Conservation easement signings like the one that recently paid the Turner family $4 million have become an increasingly popular option for Sierra Valley ranchers that have little money in the bank, but are sitting on suddenly lucrative tracts of land.
Non-profits like the Pacific Forest Trust and Sierra Business Council have teamed up to offer the easements to assure that the open land and ranching heritage of the Sierra Valley are not splintered apart by rapid real estate development.
“The Turner Creek Ranch was clearly a very high priority project in the Sierra Valley,” said Steve Frisch, president of the Sierra Business Council. “It’s important that these ranching uses continue to preserve the historical significance.”
The Pacific Forest Trust ” a nonprofit organization that seeks to preserve the integrity and productivity of America’s privately owned forests ” holds the easement that prevents the parcel from being subdivided and developed but leaves the Turners as owners and managers of the land.
“I am grateful for my partnership with the Pacific Forest Trust, which has allowed me to protect my ranch and with it, the key to preserving my family’s way of life here in the Sierra,” Turner said in a news release.
The market value of the land was $4.4 million, and the California State Resource Agency’s Sierra Cascade Conservation Grant Program awarded the Pacific Forest Trust a $4 million grant for the acquisition of the easement.

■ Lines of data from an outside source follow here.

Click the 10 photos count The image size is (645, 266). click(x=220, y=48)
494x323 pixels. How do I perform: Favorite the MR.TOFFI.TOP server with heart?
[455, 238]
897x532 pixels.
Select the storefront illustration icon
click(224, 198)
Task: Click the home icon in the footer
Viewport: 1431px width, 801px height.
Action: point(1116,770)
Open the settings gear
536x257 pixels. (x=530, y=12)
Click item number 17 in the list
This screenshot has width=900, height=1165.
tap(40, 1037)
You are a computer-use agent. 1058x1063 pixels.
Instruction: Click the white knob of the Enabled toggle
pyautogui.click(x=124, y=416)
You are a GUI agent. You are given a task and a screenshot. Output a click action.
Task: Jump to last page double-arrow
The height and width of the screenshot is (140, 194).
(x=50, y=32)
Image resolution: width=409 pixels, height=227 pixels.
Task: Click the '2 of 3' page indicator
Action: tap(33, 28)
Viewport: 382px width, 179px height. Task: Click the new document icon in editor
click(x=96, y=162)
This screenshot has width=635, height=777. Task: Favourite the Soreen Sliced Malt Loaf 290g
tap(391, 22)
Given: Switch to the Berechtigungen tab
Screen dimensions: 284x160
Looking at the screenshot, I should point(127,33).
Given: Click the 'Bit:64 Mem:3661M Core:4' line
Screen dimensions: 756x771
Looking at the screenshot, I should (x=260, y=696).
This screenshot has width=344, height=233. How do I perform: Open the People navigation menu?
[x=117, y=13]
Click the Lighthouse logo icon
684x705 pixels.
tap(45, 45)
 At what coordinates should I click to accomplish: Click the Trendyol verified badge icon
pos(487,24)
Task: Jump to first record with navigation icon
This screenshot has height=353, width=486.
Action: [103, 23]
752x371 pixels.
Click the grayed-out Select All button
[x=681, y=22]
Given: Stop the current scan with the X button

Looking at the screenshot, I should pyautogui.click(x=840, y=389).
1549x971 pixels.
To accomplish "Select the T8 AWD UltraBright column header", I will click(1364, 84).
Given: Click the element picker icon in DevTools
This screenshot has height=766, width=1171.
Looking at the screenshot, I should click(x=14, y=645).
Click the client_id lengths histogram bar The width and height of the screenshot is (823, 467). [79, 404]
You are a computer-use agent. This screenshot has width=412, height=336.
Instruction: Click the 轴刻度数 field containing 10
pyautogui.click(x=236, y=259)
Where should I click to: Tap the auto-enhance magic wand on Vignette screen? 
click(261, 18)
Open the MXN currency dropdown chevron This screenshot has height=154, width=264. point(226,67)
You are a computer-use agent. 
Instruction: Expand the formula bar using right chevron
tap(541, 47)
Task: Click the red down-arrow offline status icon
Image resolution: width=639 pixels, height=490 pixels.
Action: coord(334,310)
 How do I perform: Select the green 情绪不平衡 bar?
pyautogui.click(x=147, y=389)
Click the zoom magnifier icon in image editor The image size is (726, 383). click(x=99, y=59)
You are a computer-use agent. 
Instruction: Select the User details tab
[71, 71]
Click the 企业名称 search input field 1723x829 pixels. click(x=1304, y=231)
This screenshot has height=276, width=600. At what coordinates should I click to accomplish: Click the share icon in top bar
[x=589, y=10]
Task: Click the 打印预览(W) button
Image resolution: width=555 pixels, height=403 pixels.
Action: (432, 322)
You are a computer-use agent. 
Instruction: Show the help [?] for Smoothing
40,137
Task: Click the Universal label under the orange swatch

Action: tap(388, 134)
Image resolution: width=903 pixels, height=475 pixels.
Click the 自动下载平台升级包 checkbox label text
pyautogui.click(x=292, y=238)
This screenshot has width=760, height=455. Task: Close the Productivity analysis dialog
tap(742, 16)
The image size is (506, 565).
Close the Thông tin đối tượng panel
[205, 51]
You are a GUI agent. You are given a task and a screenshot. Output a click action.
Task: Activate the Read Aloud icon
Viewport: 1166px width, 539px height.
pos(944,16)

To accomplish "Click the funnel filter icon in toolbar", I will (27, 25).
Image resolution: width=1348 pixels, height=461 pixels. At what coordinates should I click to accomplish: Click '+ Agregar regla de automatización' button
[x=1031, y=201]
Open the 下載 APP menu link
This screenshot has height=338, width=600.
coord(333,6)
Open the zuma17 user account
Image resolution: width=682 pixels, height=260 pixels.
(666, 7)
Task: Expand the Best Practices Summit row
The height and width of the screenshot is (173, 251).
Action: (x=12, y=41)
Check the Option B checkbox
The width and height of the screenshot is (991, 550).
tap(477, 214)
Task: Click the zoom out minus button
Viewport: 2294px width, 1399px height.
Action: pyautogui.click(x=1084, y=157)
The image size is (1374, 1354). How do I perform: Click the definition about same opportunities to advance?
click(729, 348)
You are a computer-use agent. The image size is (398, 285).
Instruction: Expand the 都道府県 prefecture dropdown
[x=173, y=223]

The Turner family donated the remainder of the price, enabling the conservation group to make the purchase below market value.
“The idea is to make sure the land remains a working ranch,” said Megan Wargo, conservation project manager of the Pacific Forest Trust. “Our role is to make sure all of the restrictions put down by the easement are maintained to protect the property’s future.”
The Sierra Business Council contributed funds to assist with project development, planning assessment, and appraisal costs, said Frisch.
The business council was able to donate $65,000 from a $5 million grant received from the Packard Foundation in 2001, which was designated for land acquisition, Frisch said.